Aux effets ci-dessus passer et signer tous actes, élire domicile et généralement faire tout ce qui sera utile et nécessaire promettant de le ratifier au besoin.Fait à Fontevrault le vingt six août mil huit cent cinquante sept.
Bon pour procuration
signé : Thibaud
Par nous Maire de la commune de Fontevraud, soussigné, pour légalisation de la signature du sieur Pierre Thibaud détenu en la maison centrale de cette commune, apposée d’autre part
Mairie de Fontevrault le 28 août 1857

Chronologie des “maraouads“
Les migrants appelés en patois du pays de Redon appelés “maraouads“. Cette tranche de population rurale commence à apparaître dans l’ouest au cours du développement agricole de la première moitié du XIXe siècle et se poursuivra jusque dans les années qui vont précéder la guerre de 1914-1918.
La période la plus marquante se situe autour des années de 1850 à 1880 et notamment sous le second empire de Napoléon III.
Les “maraouads“ que l’on rencontre et qui s’installent dans les communes de La Gacilly, Glénac, La Chapelle-Gaceline, Cournon, Les Fougerêts, Saint-Nicolas du Tertre, Saint-Martin sur Oust, Carentoir, sont nés principalement dans d’autres communes du Morbihan et de l’Ouest. Beaucoup également viennent du nord-ouest de la Loire-Atlantique et certains du sud-ouest de la Loire Atlantique.

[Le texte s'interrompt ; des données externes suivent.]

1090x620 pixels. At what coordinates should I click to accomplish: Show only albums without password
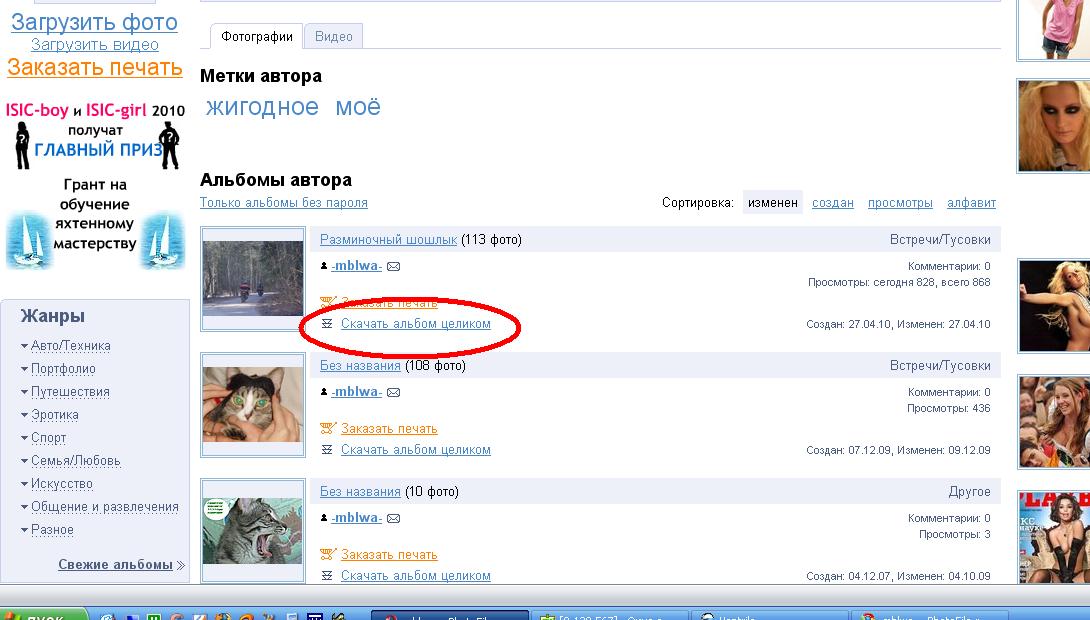(284, 203)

D’autres viennent des départements de l’ouest

Chronologie

Ils quittent leur commune d’origine parce qu’ils n’ont pas de terre, ou pas de travail, ou parce qu’ailleurs ce sera mieux, ou parce qu’ils ont déjà quelqu’un de leur famille qui a tenté une expérience de “métayage“ ou de “fermage“.
Leur déplacement depuis leur commune d’origine vers celle d’adoption résulte en partie de plusieurs facteurs imbriqués qui ont représenté un élément déterminant de ces migrations.

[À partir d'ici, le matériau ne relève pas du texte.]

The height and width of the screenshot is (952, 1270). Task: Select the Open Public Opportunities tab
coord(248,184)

1 • l’émergence des sociétés savantes, académiques, polymathiques...
2 • les nouvelles techniques et l’évolution du matériel agricole
3• les innovations appliquées à le fertilisation des sols
4 • le défrichement, le partage des “landes“, la loi de 1850, le partage des communs
5• l’enseignement agricole avec l’émergence de fermes-écoles dont Grand-Jouan à Nozay
6 • l’incitation au défrichement des terres vaines et vagues et la mise en valeur de nouvelles terres
7 • l’assèchement des zones marécageuses
8 • l’implication des grands propriétaires fonciers à valoriser leurs terres
9 • la mise en service du canal de Nantes à Brest
10 • la mise en œuvre généralisée du “cadastre napoléonien“
11 • les comices et concours agricoles
12 • les avantages fiscaux accordés à ceux qui défrichent


Tous ces évènements ne se sont pas faits sans débats allant même jusqu’à des conflits opposant les intérêts individuels à ceux de la collectivité. “Conserver au nom de la propriété ou transformer au nom du progrès“. “Le statu quo ou la marche en avant“. Tradition ou innovation.
Ce sont souvent des “étrangers“ à la Bretagne qui portent un regard sévère sur le paysage des landes : Arthur Young agronome anglais, les trappistes de La Meilleraye anciens émigrés en Angleterre, Haëntjens armateur nantais d’origine hollandaise, Rieffel d’origine alsacienne. C’est à partir de 1825 que les partisans du défrichement vont réussir la mise en valeur des terres par le progrès des connaissances agronomiques, l’utilisation des engrais nouveaux, le noir animal, les amendements calcaires, le perfectionnement du matériel de labour, parfois l’apport de capitaux importants.

Le “migrant-maraouad“ est une résultante, un “effet“ de ce “brassage“ d’idées et techniques nouvelles, auxquelles se sont confronté les propriétaires terriens dans leur “course“ pour améliorer les récoltes, le bétail, les terres, le paysage.